● Brano di lettura:
Ad esempio, nessuno fino ad ora ha spiegato chiaramente il modo in cui da futuro Sindaco tradurrà in programmi operativi una serie di intendimenti e desiderata adesso enunciati e che, in fondo, sono anche le questioni di buon senso della gente comune di Acireale. Prima fra tutte l’annosa questione delle Terme. Ovvio che piacerebbe a tutti che fossero riaperte e una volta riavviate sarebbero un volano per lo sviluppo turistico della zona, ma in che modo concretamente farle riaprire? C’è qualcuno fra i candidati a Sindaco, a parte il solito attacco a chi ha governato prima, che è riuscito a districarsi fra le mille carte e scartoffie che bloccano in questo momento a Palermo ogni ipotesi di possibile rilancio del termalismo di Acireale? Qualcuno cui sia venuto in mente di andare ad affrontare la questione direttamente al Dipartimento Bilancio di via Notarbartolo parlando coi dirigenti e senza delegare la faccenda esclusivamente alla deputazione locale? Speriamo che domattina, al cospetto del Vescovo per la sua autorevolezza ma anche per la attenta lettura che mons. Raspanti ha fatto in questi anni delle dinamiche socio-economiche del territorio, qualcuno dei Candidati possa dare risposta.

Qualche settimana fa, alla Villa Belvedere, presente lo stesso Vescovo Raspanti che ha partecipato ad un dibattito, i giovani del Liceo Archimede di Acireale hanno allestito un interessante festival della filosofia sul tema della città ideale e, con grande lucidità sorprendente per ragazzi dell’età di 16-17 anni, hanno approfondito diversi “topics” che a loro avviso sono significativi nella costruzione di una città ideale, ma non impossibile, utopistica ma non irrealizzabile, una città che guarda al futuro partendo dal “diverso presente”. Ad esempio, i temi dell’economia sostenibile, del rapporto tra legalità e giustizia, l’attrattività di Acireale non solo turistica, oppure la valorizzazione della risorsa acqua partendo dal mito di Aci e Galatea o ancora la qualità del dibattito politico e sociale nell’agorà. Ecco, sarebbe bello che i Candidati a Sindaco di Acireale provassero a cimentarsi nella risposta a qualcuna di queste domande che non riguardano solo l’immediato, il contingente, il presente.

● Compiti da svolgere:
#1 Rispondi a queste domande sul brano sui candidati a Sindaco di Acireale:
(a) Quale questione viene definita "prima fra tutte"?
(b) In quale via si trova il Dipartimento Bilancio menzionato?
(c) Quale scuola ha allestito il festival della filosofia e su quale tema?
#2 Prosegui il brano sui candidati a Sindaco di Acireale a partire dalla sua ultima frase.

● Dati:
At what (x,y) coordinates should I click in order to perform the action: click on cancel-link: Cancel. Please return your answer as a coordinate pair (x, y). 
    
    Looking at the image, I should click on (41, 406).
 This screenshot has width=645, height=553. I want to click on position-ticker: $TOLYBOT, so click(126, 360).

● Risultati per compito:
#1
(a) L'annosa questione delle Terme.
(b) In via Notarbartolo.
(c) Il Liceo Archimede di Acireale, sul tema della città ideale.

#2
Qual è il modello di sviluppo che ciascun Candidato ha in mente per Acireale e per il quale sarebbe disposto a “dare l’anima” pur di cominciarne l’opera di edificazione? In che modo il futuro Sindaco pensa di risvegliare negli Acesi il “desiderio” di bene comune, di impegno sociale, di solidarietà verso i deboli, il desiderio di lasciare un’eredità di valori importanti alle generazioni future? Oppure, prendendo atto che c’è ormai un diffuso calo di tale desiderio, il Sindaco rinunciando ad un leadership carismatica asseconderà molto più semplicemente da grande esecutore la voglia della città di bearsi unicamente di effimeri godimenti? Come, ad esempio, il sano godimento tutto acese di primeggiare sulla rivale Catania per una gara sportiva oppure  il perverso godimento che tanti provano nel vedere travolti mediaticamente i rappresentanti delle Istituzioni per poter poi dire “Vedi, era come io ti dicevo”?

Sinceramente, pur non essendo ancora elettori, i ragazzi del Liceo ci sono piaciuti e hanno dimostrato, su alcune tematiche, di avere sulla città ideale le idee più chiare di tanti Acesi più grandi di loro. Per adesso non votano, ma ci sono sembrati più maturi, pronti e recettivi di altri che il proprio consenso lo negoziano al ribasso con chi promette mari e monti, dimenticando che i mari e i monti ci sono già geograficamente parlando ad Acireale ma aspettano solo di essere valorizzati pienamente e persone capaci di valorizzarli.